As áreas amostradas compreendem o cultivo comercial de Eucalyptus saligna, implantado há 13 anos (E1) em um talhão de 17,71 hectares, cujo solo foi preparado com escarificador e grade pesada, sendo o primeiro corte efetuado aos 8,5 anos de idade e o segundo plantio, efetuado nas entre-linhas, a 4,5 anos e o cultivo de Eucalyptus saligna implantado há 20 anos (E2) com manejo similar à área anterior, porém sem histórico de corte. Como áreas de referência, utilizou-se uma mata nativa que representa o remanescente de vegetação nativa da região composta por diversas espécies arbóreas e arbustivas com altura de aproximadamente 4m e um sistema de produção pastagem de braquiária brizanta (Brachiaria brizantha) consorciada a pensacola (Paspalum lourai) e trevo (Trifolium sp.) (PAST), implantada há aproximadamente cinco anos em uma área de 1200 hectares e (iv) mata nativa (MN).

Em cada área, foram amostradas três trincheiras de forma aleatória, distanciadas em aproximadamente 5m, nas camadas de 0,00 a 0,05; 0,05 a 0,10; 0,10 a 0,20 e 0,20 a 0,40m. Foram coletadas amostras com e sem estrutura original para a quantificação da densidade do solo e de COT e NT, respectivamente. Os dados de densidade do solo disponíveis em SUZUKI (2008) foram utilizados para cálculo do estoque de COT e de NT.

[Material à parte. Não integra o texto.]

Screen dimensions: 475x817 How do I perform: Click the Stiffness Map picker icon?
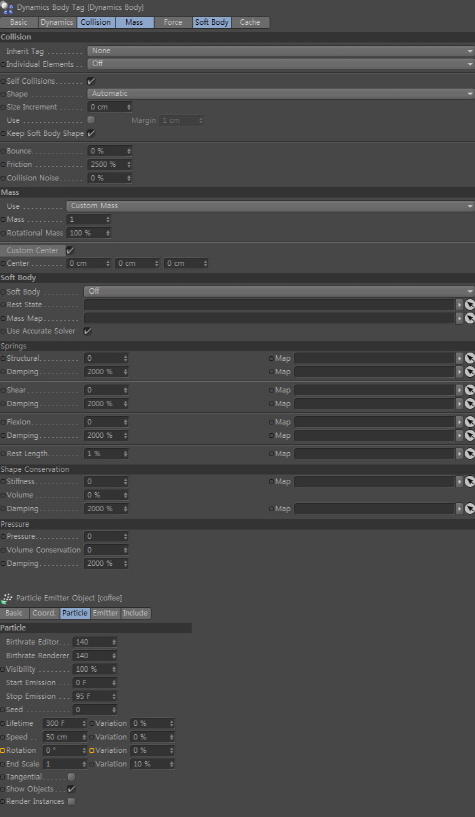click(470, 481)
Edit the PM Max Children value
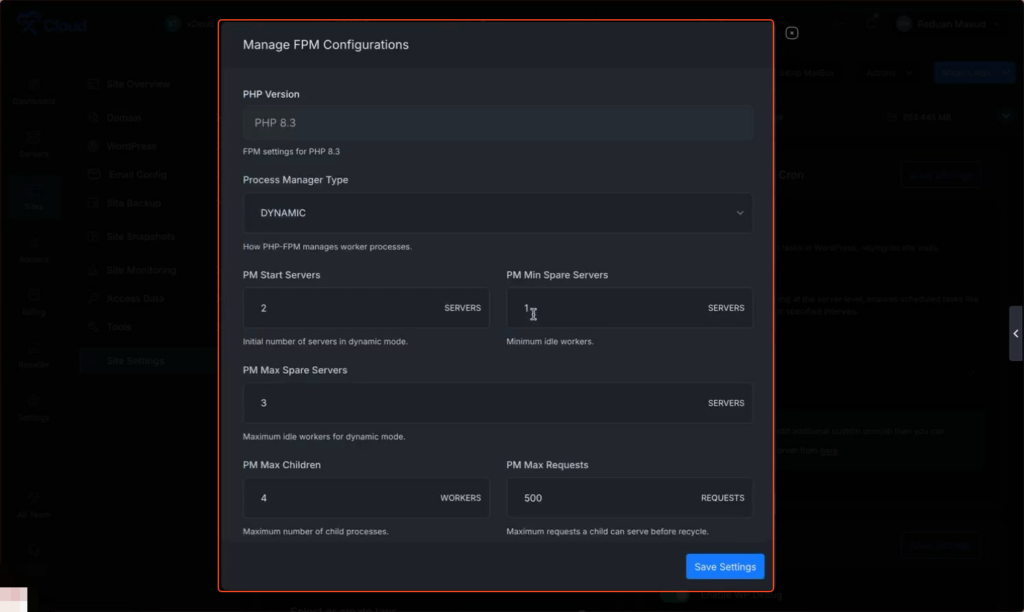 pyautogui.click(x=340, y=497)
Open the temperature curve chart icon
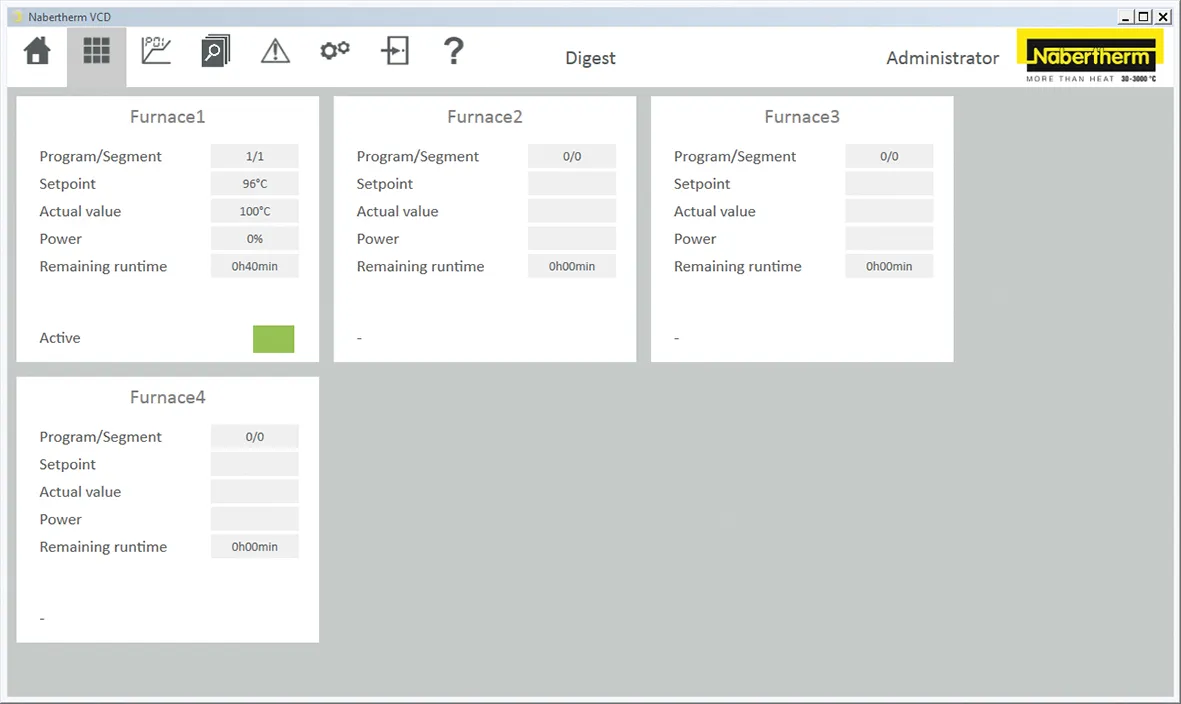Image resolution: width=1181 pixels, height=704 pixels. pos(156,51)
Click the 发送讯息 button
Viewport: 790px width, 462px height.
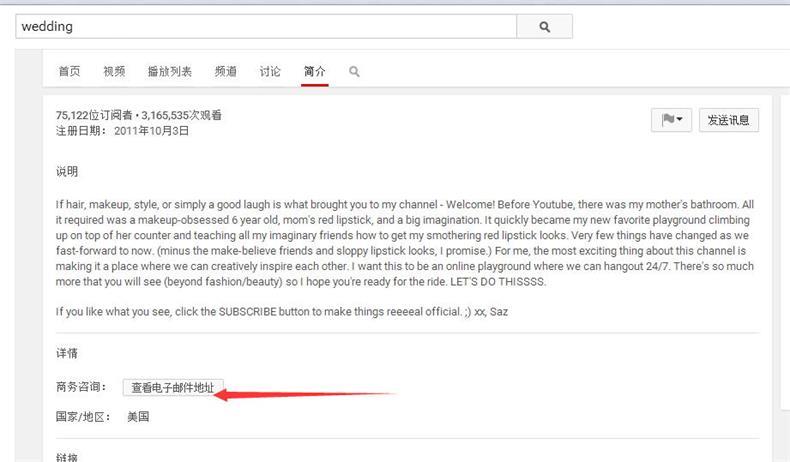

O solo foi peneirado e na fração menor e igual a 2mm foi avaliado o COT e o NT. Para estimar o COT e NT do resíduo vegetal em decomposição acima do solo, coletaram-se seis amostras de serrapilheira e de liteira em cada uma das áreas (E1 e E2), utilizando-se uma moldura de ferro de 0,50m x 0,50m. Foram acondicionados, em sacos de papel, 100 gramas do material vegetal, sendo esse material seco em estufa a 65°C até obtenção de peso constante e, posteriormente, moído em moinho do tipo Wiley.

A separação da fração leve livre (FLL) da MOS foi efetuada segundo GOLCHIN et al. (1994), utilizando-se NaI a 1,8 Mg m-3.

O COT e o NT do solo da FLL e dos resíduos vegetais em decomposição (serrapilheira e liteira) foram quantificados por oxidação via seca em um Analisador Elementar modelo Flash EA 1112 Thermo Electron, sendo os resultados de COT, NT e FLL expressos pela relação massa volume por meio da correção da densidade do solo.

Para avaliar os resultados obtidos em cada camada de solo, foi efetuada a análise de variância e o teste t, considerando a diferença mínima significativa a 5% de probabilidade.

 

RESULTADOS E DISCUSSÃO

Carbono orgânico e nitrogênio total

Com exceção da camada de 0,10 a 0,40m, de forma geral, a concentração de COT e de NT foi influenciada pelo sistema de uso de solo. Concentrações mais elevadas de COT e de NT foram observadas na camada de 0,00 a 0,05m, decrescendo com o aumento da profundidade (Figura 1A). Concentrações mais elevadas de MOS em camadas superficiais estão relacionadas ao processo de adição de resíduos vegetais pela parte aérea das culturas (BURLE et al., 1997; BAYER et al., 2000).

 


 

Não foram verificadas diferenças na concentração de COT na camada superficial (0,00 a 0,05m). De forma similar a esses resultados, GUO e GIFFORD (2002) não verificaram diferenças nos estoques de COT do solo quando a mata nativa foi substituída por eucalipto. Mesma tendência foi verificada por MENDHAM et al. (2004), quando compararam plantações de eucalipto com pastagem.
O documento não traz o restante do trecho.